At one point in time, I belonged to three different unions. Can't remember all of them, but I do remember there were three.
I may still be a member ('retired in good standing') of the American Federation of Musicians, Local 149 (long story).
But I wouldn't really call myself a 'union' man.
Still, when I see the abuse that's being heaped on the United Auto Workers (UAW) union by right-wing commentators over the UAW's failure to win an 'organization' vote at Volkswagen's Chattanooga Tennessee plant - saying that it means the South won't be dragged down like Detroit was - I marvel at these people who fail to study history.
It's as if the UAW was to blame for all of Detroit's faults.
I don't think it was a Union man who decided that all GM cars should look exactly the same back in the 1980s.

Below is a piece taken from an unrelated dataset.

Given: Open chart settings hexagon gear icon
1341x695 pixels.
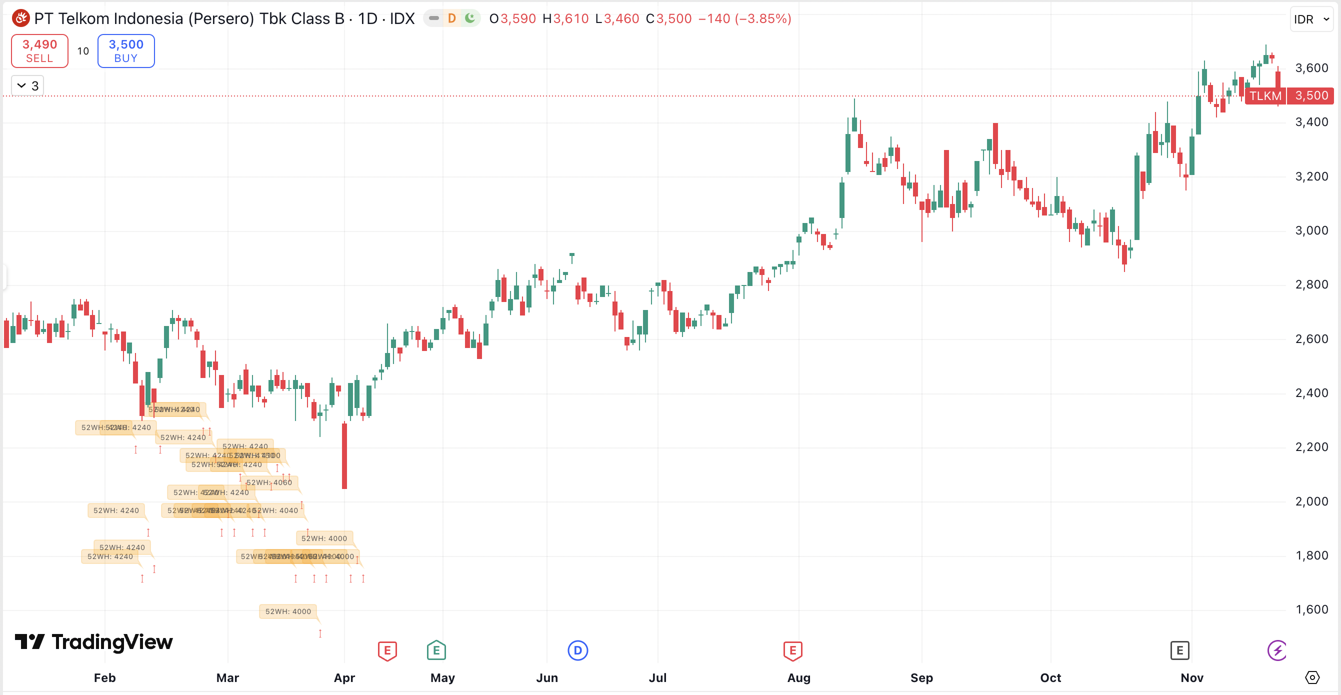Looking at the screenshot, I should [x=1312, y=677].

And I KNOW it wasn't a union man who designed the Edsel or the Pontiac Aztek.
In fact, if you look at the half-century starting in the mid-1930s when the auto workers unions began, the United States and Canada produced by far the most cars in the world.
They were also the best cars in the world, leaders in design, in technology, in safety, in efficiency.
Not to mention constituting by far the biggest component of the 'Arsenal of Democracy' which built the machinery that won World War II.
After the war, this system allowed legions of hourly workers to make decent wages, put their kids through school, and look forward to a comfortable retirement.
Sure, both sides made mistakes.
But the major flaw in the system was that in the States anyway, the unions forced the manufacturers to provide the benefits their own governments were too stupid to provide.
Geez; they're still fighting over universal medical care down there.
Because the cost of these social needs was forced onto the companies rather than onto society as a whole, companies with ageing work forces were penalized compared to newly-established companies, like the foreign-owned 'transplants' that began arriving in the 1980s.
The 'legacy' costs of supplying pension and medical benefits to their older work forces meant domestic manufacturers had something like $1,200 in every car before the first weld was made.
Toyota can compete even-up, thank you very much.
Give them a $1,200 head start - at cost, not at retail - and they'll eat your lunch.
Opposition by Neanderthal Republican politicians in Tennessee was the main factor that derailed the organization drive. They were claiming VW would move all the jobs to Mexico if the workers unionized.
What? And walk away from a multi-billion dollar three-year old plant?
VW was remarkably neutral in all this. It actually allowed the UAW access to its facilities to talk to the workers. VW is used to dealing with the gigantic and powerful IG Metall, the union in Germany. Relations aren't always pleasant, but Worker Councils are part of the way things are done over there.
Now, some of my best friends are Americans.
But sometimes, you have to wonder if they'll ever make it into the twenty-first century.